What the task asks:
List every electronic health record system in Asia that the passage on sepsis surveillance below names.

** Provided passage follows **

Sepsis surveillance using administrative and coding data have generally shown a steady increase in sepsis incidence over time with decreasing mortality [5, 32]. However estimates from clinical data showed minimal change in population incidence of sepsis [14]. Locally, our study demonstrated that coding based sepsis surveillance such as the Angus’ or Martin’s methods have very low sensitivity to identify septic patients in Hong Kong. This would result in significant underestimation of sepsis burden in Hong Kong. This is likely due to incomplete discharge summary coding in our population EHR. Likewise, low sensitivity but high specificity of these two diagnostic coding based methods have been reported in patient cohorts based in the United States [33].

In contrast, several studies have demonstrated the utility of using objective clinical data from EHR to provide consistent sepsis surveillance [14, 15]. This has particular advantages as it is less prone to deficiencies in coding, change in coding practices or bias from claims benefits. However there is a need validate this approach in diverse populations and different EHR systems [34]. Our study is the first to demonstrate that this a feasible approach in an Asian healthcare setting and population to provide accurate and consistent sepsis epidemiological data. In Asia, the National Electronic Health Record of Singapore, Hospital Information of Thailand and Hospital Information System of West China are large EHR that contain laboratory test values, procedure records and diagnosis of more than 11 million patients combined [35]. Apart from Hong Kong, it may be possible to apply a similar sepsis surveillance method in these countries and regions with existing EHR databases to provide much needed local population estimates of sepsis.

** End of Provided passage **
** Recorded data follows **

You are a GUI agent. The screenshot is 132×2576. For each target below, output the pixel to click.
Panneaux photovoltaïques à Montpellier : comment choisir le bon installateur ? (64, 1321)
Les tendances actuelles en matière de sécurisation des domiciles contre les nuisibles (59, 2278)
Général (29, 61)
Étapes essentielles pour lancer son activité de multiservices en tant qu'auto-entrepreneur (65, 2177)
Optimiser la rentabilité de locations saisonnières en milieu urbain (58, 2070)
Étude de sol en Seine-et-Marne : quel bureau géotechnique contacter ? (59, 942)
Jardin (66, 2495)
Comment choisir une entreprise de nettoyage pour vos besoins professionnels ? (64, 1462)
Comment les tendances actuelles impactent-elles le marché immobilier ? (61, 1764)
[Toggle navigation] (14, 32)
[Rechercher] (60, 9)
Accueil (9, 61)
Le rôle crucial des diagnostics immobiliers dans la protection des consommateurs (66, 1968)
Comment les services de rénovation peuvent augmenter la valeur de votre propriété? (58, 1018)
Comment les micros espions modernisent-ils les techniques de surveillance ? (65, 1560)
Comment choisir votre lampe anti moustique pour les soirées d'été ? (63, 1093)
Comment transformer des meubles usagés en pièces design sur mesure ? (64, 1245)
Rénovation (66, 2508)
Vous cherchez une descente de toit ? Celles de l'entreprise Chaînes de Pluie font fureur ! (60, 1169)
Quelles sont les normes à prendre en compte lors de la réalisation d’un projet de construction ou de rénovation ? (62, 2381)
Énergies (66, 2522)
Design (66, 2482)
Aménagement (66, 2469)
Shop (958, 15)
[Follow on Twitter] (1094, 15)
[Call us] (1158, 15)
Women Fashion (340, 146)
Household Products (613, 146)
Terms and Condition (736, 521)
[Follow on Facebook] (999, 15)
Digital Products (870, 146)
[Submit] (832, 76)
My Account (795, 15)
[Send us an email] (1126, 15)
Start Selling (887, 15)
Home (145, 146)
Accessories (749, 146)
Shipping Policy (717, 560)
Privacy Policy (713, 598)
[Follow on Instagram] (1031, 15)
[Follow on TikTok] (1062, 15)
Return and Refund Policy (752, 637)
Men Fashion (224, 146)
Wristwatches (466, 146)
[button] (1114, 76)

** End of Recorded data **

Response area:
National Electronic Health Record of Singapore
Hospital Information of Thailand
Hospital Information System of West China